### ASSIGNMENT
An exact reproduction of the listing, minus the pictures, is the required output.

________________________________________

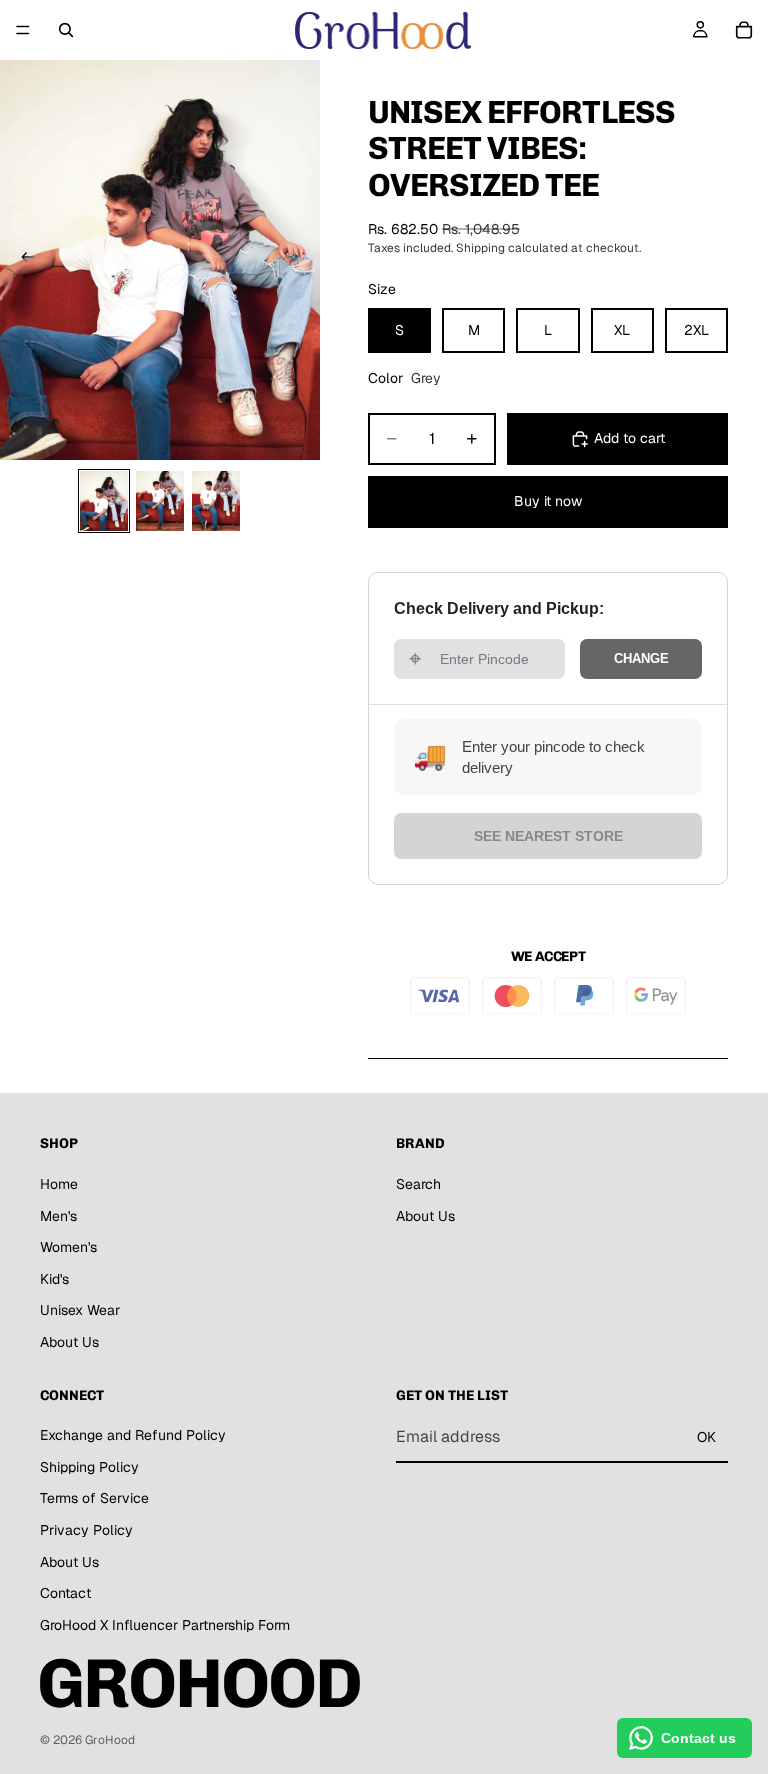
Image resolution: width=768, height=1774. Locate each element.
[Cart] (744, 30)
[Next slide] (298, 260)
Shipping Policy (89, 1467)
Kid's (54, 1279)
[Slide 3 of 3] (216, 501)
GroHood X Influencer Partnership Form (165, 1625)
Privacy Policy (86, 1530)
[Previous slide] (22, 260)
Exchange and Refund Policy (133, 1435)
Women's (68, 1247)
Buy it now (548, 501)
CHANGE (641, 658)
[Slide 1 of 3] (104, 501)
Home (59, 1184)
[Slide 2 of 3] (160, 501)
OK (706, 1437)
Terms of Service (94, 1499)
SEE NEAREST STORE (548, 836)
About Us (69, 1342)
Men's (58, 1216)
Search (418, 1184)
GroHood (110, 1740)
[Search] (66, 30)
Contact (65, 1593)
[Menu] (23, 30)
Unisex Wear (80, 1310)
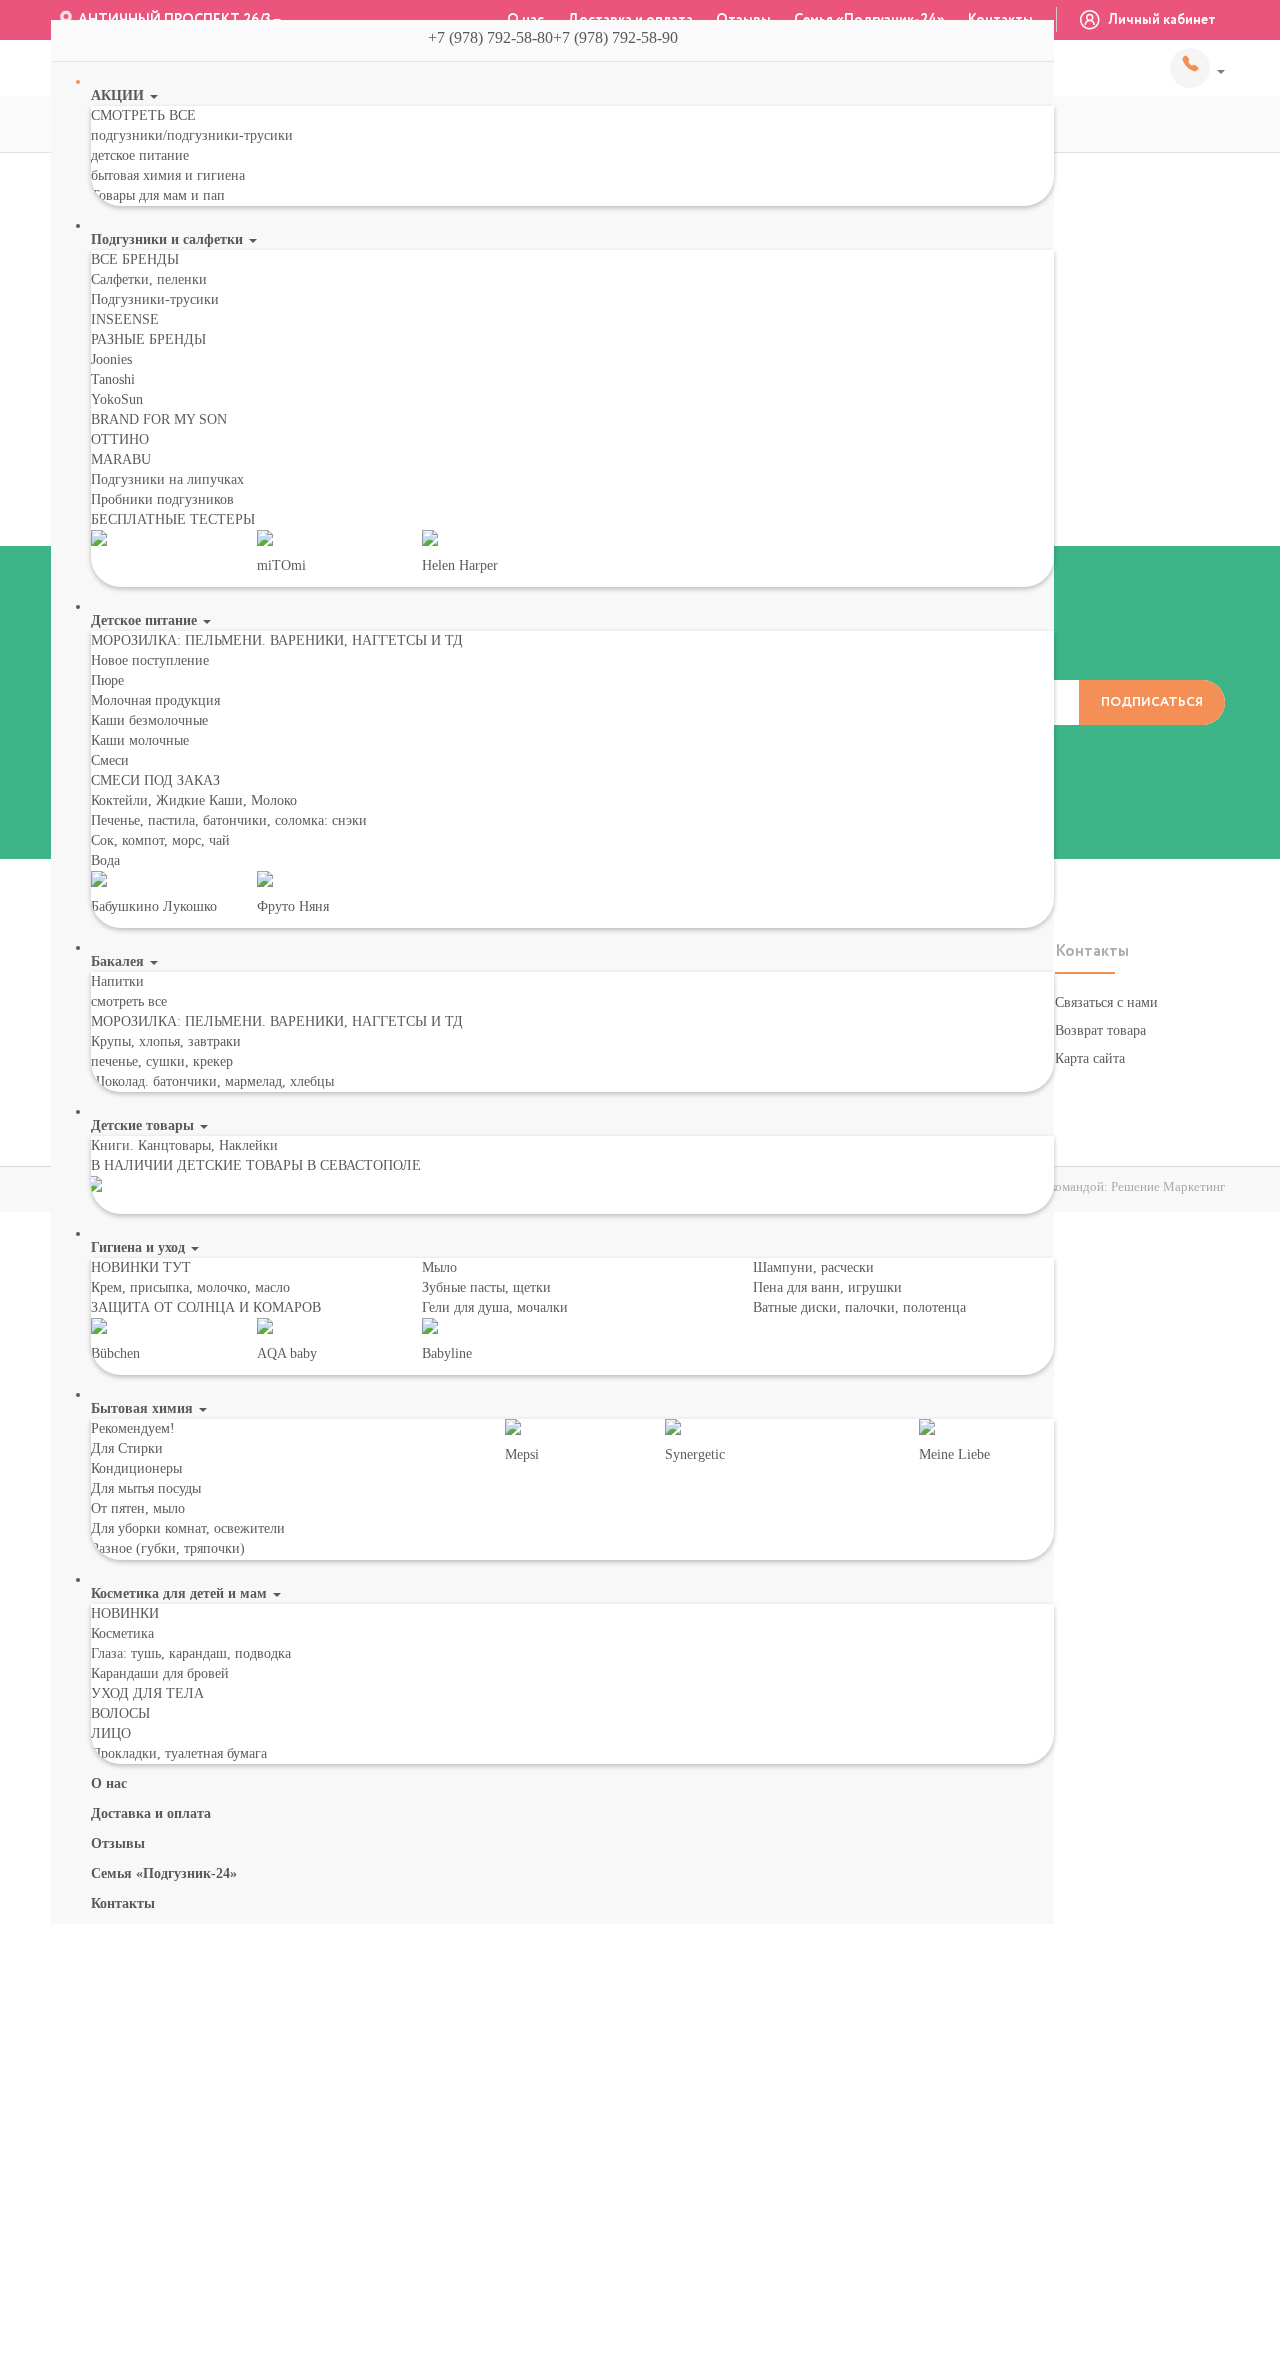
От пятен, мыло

________________________________________

### OUTPUT BELOW
Image resolution: width=768, height=1774. Locate each element.
[Cart] (744, 30)
[Next slide] (298, 260)
Shipping Policy (89, 1467)
Kid's (54, 1279)
[Slide 3 of 3] (216, 501)
GroHood X Influencer Partnership Form (165, 1625)
Privacy Policy (86, 1530)
[Previous slide] (22, 260)
Exchange and Refund Policy (133, 1435)
Women's (68, 1247)
Buy it now (548, 501)
CHANGE (641, 658)
[Slide 1 of 3] (104, 501)
Home (59, 1184)
[Slide 2 of 3] (160, 501)
OK (706, 1437)
Terms of Service (94, 1499)
SEE NEAREST STORE (548, 836)
About Us (69, 1342)
Men's (58, 1216)
Search (418, 1184)
GroHood (110, 1740)
[Search] (66, 30)
Contact (65, 1593)
[Menu] (23, 30)
Unisex Wear (80, 1310)
От пятен, мыло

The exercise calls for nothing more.